Mitchell’s work, like that of the 19th-century landscape painters traveling in South America, Africa, and Asia, comprise a baseline visual record of a fragile environment in steep transition. The islands are literally disappearing before our eyes. The paintings are beautiful and tragic at the same time, and Larry Mitchell’s archives as poignant a set of documents made by an artist as can be.
Dr.Byron Vreeland Shows Off His Lamp
On a rainy morning in early October several of us drove up a narrow Los Angeles street so steep it was practically a waterfall. We were venturing deep into one of the storied canyons of the Hollywood Hills to meet Byron Vreeland, a notable collector of Tiffany-era glass work who is lending us several lamps for an exhibition in early 2012. At the end of the street was his house, one of the most sculpted works of architecture I’ve ever seen. As a young man Vreeland worked in the shops of a major movie studio for twelve years, then went on to become a dentist. How all that comes together in his house is the result of a decades-long fascination with the flowing lines of Art Noveau.
Forty years ago Vreeland began converting what was originally a rather plain 800-square-foot house into an architectural fantasy that he admits “even Gaudi would find overdone.” Combining his carpentry skills with plastering techniques learned as a dentist, he transformed a wooden post in the house into a slender and intricate white tree trunk. Stretching out from its base and running on the floor into the kitchen was a tile mosaic of the same tree blooming in full color. It was a witty reversal of shape and shadow, nature and culture, the outside brought in, and typical of a house where every wall and ceiling has been reshaped into spirals, curling branches, shells, and other curvilinear forms.
A few window frames, door jambs, and bookshelves have straight lines, but Vreeland has moulded almost everything other structural element of the house into curves, which he finds not simply more pleasing to the eye, but more conducive to a healthy life. The more than two dozen richly colored stained glass shades of the antique lamps cast a warm ambience, even on a stormy morning. A bulldozer parked below the house attested to the frequency of mudslides there, but the house has weathered earthquakes and being buried to the rooftop in mud without so much as a crack, a testament to his construction skills.

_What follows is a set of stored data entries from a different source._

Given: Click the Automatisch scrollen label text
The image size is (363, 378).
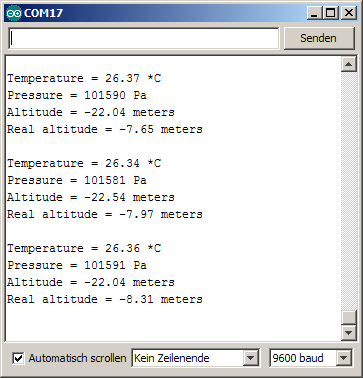Looking at the screenshot, I should coord(77,358).
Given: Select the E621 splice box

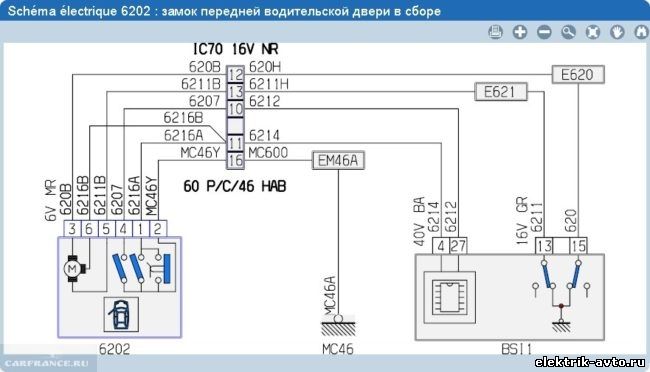Looking at the screenshot, I should coord(501,92).
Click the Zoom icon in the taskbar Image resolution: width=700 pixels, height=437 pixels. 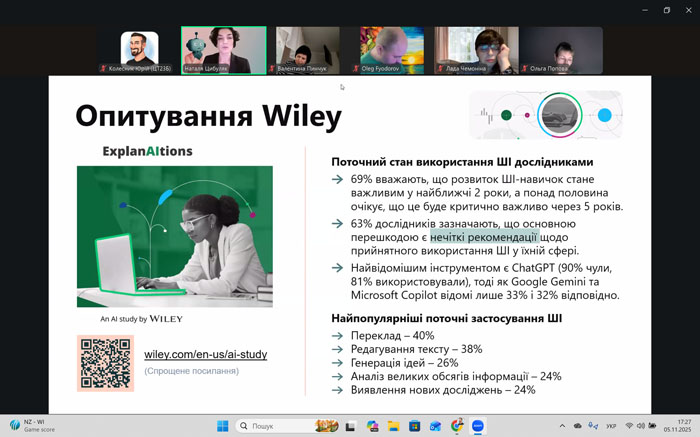pos(478,426)
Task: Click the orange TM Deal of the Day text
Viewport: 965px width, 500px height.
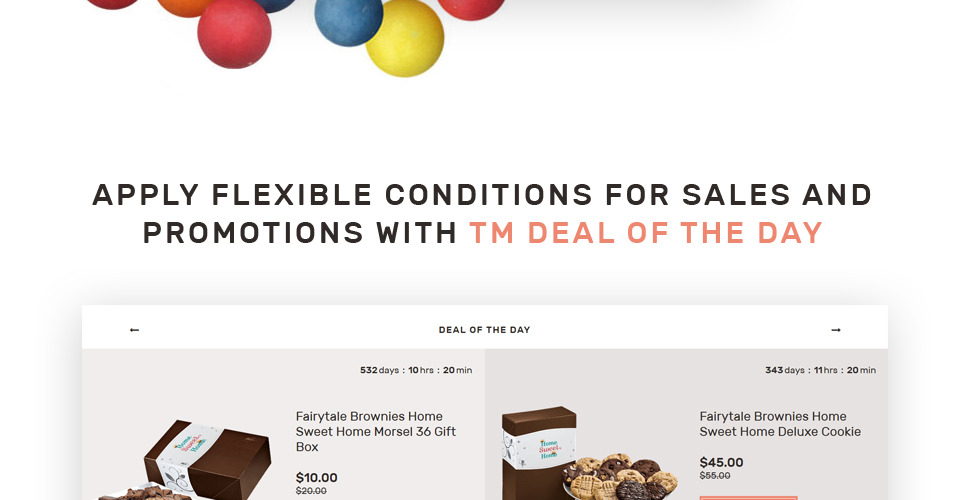Action: (646, 233)
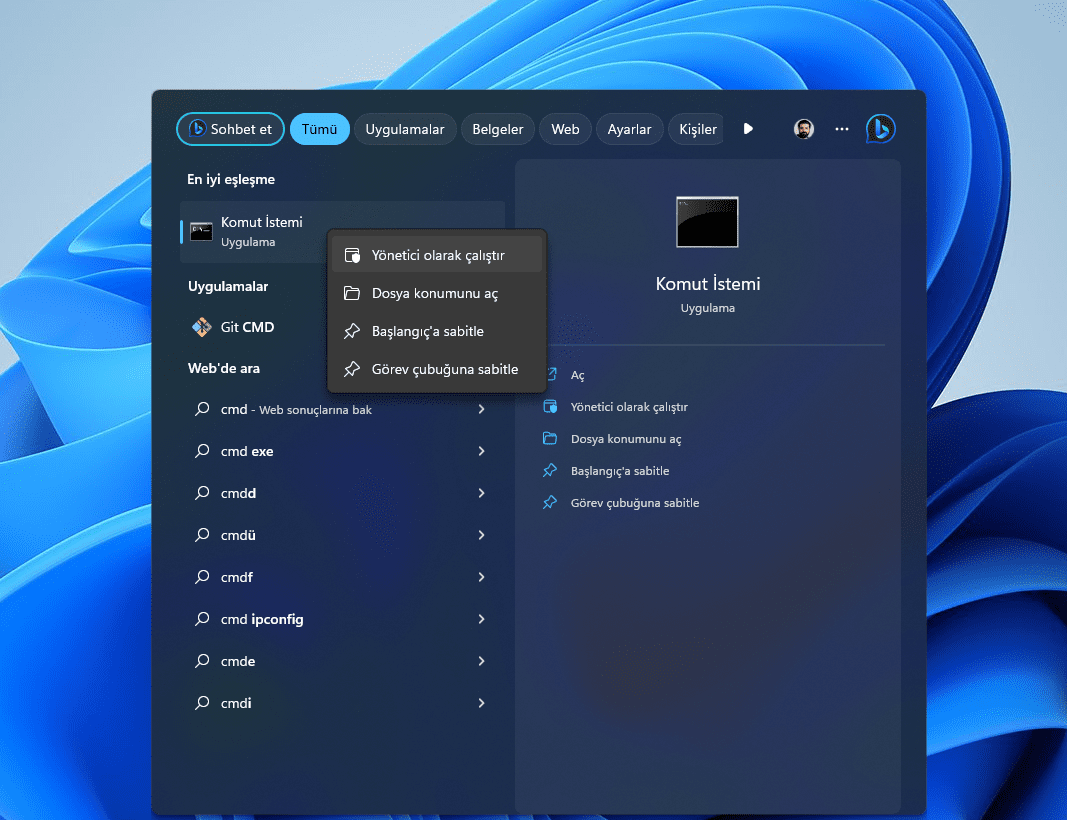
Task: Switch to the Belgeler filter tab
Action: tap(498, 129)
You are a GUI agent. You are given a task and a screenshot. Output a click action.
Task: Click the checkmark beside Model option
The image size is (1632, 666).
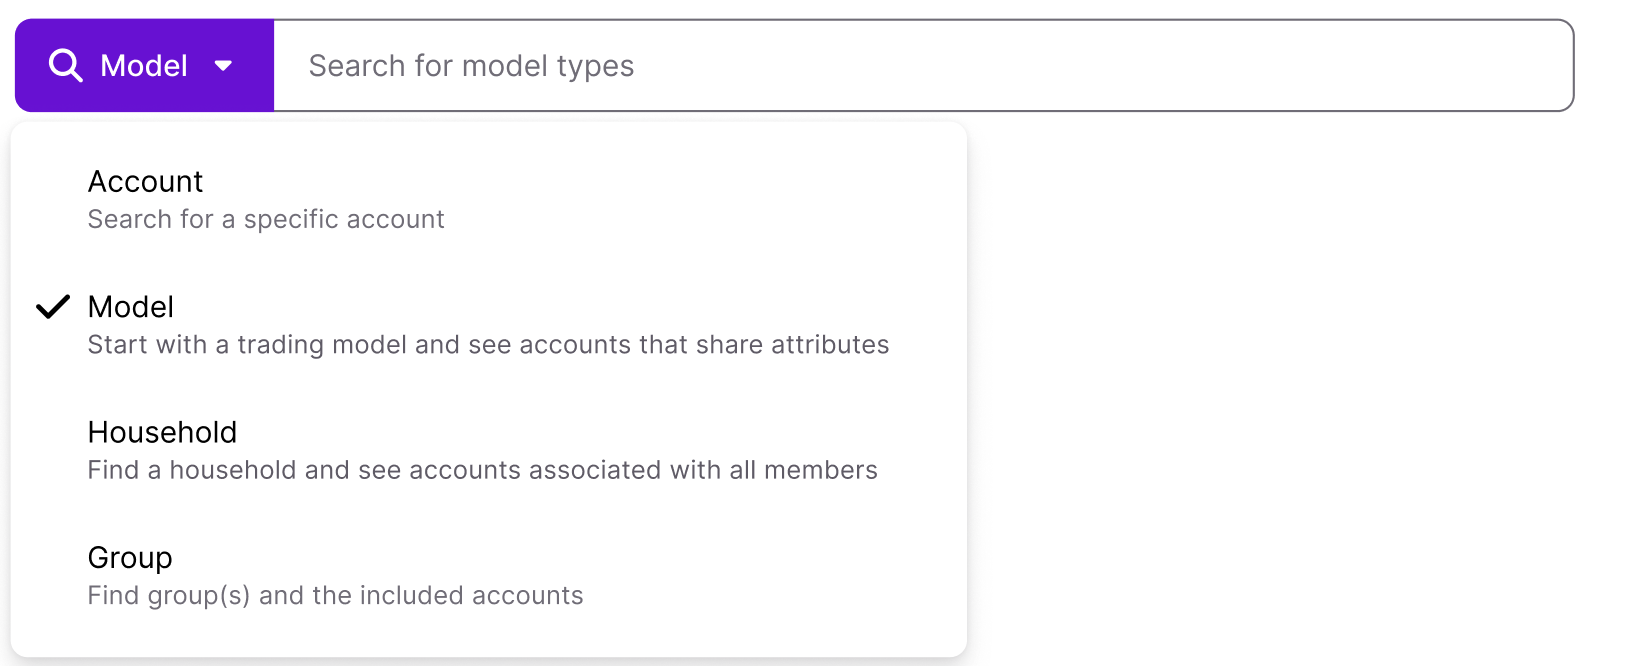click(54, 308)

Working with collectors to prepare for an exhibition is often tedious–selecting, photographing, and measuring the objects to be included, writing down their history and provenance, then designing shipping containers and methods. It’s painstaking work for the curatorial staff–but the house was so full of surprises that the morning’s work was done before we knew it. Our only regret was that we couldn’t bring the house into the museum, as well as the lamps.